I refuse to believe that it can't used down to under 1 gallon in a tank. Sure, the last dregs is one thing, but you're filling up at 8 gallons, that means you're cutting your range to 2/3rds that of the vehicle, you're wasting gas by stopping and then accelerating back up to speed half again as often as necessary, and you're carrying around 4 gallons worth of mass constantly.
It is conceivable that this is a deliberate design, that the tank pump is literally supposed to be constantly bathed in four plus gallons of liquid.
It would, however, be unimaginably STUPID to design such a thing, and therefore if this is the way the thing is designed, and I break it, guess what, GM should pay the price by being forced to replace it under their warranty.
If we baby them by driving around like idiots who strap an extra four gallon weight in our cars for no reason, just to protect their stupendously ill conceived pump design, then they will continue to use that design.
Screw them.
BUT since I've driven cars for 32 years and driven them all down to a gallon or so on 9/10ths my fill-ups, and replaced a grand total of one fuel pump, I really really doubt that this is actually the case.
Surely nobody replaced a functioning system with one that is very noticeably broken, and then just kept at it, with millions of cars on the road all breaking down constantly from this one change. Yeah, I can believe someone did put a pump in one make of car once upon a time that was stupid, car companies somehow manage to do this sort of crap all the time. But market forces would rapidly have corrected that problem, a better pump design would go in, or else they would revert to the older pumps that didn't have the problem.

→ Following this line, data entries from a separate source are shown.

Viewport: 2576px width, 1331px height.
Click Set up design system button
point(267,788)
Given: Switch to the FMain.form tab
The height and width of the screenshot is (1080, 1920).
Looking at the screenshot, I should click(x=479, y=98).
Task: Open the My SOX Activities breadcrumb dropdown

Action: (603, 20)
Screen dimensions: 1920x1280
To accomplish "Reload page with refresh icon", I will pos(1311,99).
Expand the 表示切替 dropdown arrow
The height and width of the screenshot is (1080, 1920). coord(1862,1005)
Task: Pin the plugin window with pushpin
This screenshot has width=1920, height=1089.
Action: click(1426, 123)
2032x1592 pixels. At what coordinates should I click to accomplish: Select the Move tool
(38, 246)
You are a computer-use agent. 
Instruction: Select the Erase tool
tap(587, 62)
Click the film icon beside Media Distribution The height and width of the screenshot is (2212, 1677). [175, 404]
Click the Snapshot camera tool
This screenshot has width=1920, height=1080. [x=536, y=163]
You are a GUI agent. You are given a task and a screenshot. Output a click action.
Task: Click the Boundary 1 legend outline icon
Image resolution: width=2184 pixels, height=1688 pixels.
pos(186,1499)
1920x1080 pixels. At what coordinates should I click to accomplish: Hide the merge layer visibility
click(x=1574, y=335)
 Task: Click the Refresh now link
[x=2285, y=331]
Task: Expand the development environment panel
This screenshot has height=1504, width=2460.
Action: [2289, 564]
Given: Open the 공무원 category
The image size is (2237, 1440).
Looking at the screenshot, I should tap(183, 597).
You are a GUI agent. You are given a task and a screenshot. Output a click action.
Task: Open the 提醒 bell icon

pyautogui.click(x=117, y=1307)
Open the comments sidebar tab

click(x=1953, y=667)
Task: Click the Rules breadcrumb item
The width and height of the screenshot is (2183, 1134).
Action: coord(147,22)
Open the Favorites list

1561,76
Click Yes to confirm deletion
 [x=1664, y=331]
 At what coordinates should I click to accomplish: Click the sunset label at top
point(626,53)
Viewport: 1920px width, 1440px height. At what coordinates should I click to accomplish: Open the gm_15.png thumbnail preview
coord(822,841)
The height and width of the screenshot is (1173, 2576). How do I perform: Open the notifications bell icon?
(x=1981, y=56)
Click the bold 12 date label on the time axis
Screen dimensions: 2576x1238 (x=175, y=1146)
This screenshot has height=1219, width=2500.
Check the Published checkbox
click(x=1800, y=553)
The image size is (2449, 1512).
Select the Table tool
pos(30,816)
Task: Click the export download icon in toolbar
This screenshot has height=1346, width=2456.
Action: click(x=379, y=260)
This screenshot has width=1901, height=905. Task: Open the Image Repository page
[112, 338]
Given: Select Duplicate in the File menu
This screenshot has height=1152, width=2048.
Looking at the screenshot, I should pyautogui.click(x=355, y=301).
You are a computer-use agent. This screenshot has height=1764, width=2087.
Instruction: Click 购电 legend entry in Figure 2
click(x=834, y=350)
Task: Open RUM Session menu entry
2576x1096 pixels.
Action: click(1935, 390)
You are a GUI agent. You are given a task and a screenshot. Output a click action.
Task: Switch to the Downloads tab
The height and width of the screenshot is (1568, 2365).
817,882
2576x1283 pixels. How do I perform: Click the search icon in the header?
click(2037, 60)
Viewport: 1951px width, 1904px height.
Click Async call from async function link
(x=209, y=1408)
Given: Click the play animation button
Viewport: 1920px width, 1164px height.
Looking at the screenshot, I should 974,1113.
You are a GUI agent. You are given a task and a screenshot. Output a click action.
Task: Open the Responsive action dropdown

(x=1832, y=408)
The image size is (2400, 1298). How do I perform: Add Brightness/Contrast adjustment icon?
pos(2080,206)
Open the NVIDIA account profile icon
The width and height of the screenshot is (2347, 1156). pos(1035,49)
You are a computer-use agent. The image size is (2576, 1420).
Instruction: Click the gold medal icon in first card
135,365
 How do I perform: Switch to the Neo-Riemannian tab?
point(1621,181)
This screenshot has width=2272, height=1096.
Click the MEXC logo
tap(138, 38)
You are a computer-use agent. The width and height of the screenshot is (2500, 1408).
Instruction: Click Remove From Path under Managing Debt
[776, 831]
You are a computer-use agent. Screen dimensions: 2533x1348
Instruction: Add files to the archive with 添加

Therefore, cool rational logic and outraged sensibilities both suggest I should drive my car like every other car; fill up when I get really low, OR whenever I happen to already be at a convenience store and am low enough that I figure "might as well, would save me a stop later"
IF the pump needs to be bathed in gallons of liquid at all times, then the simple trick would be to mount it in a separate sealed tank full of liquid, not in the gas tank. Took me roughly 1.2 seconds to think of that solution, automotive engineers have all their working lives to think of something better. If they haven't, it's the fault of people like you who let them get away with this sort of half-assed design work.
(except that, again, I don't even believe it is anything but a combination of memories of an early bad design coupled with the persistence of outdated good advice that no longer has a place)
None of which has anything to do with the OP's question, which is a simple mechanical one; at what point does the low fuel light come on in a Sonic, is his broken... answer is somewhere during two bar, if it isn't on by one bar it's being funny, and his pic of zero bar and Still no light is definitely abnormal behavior.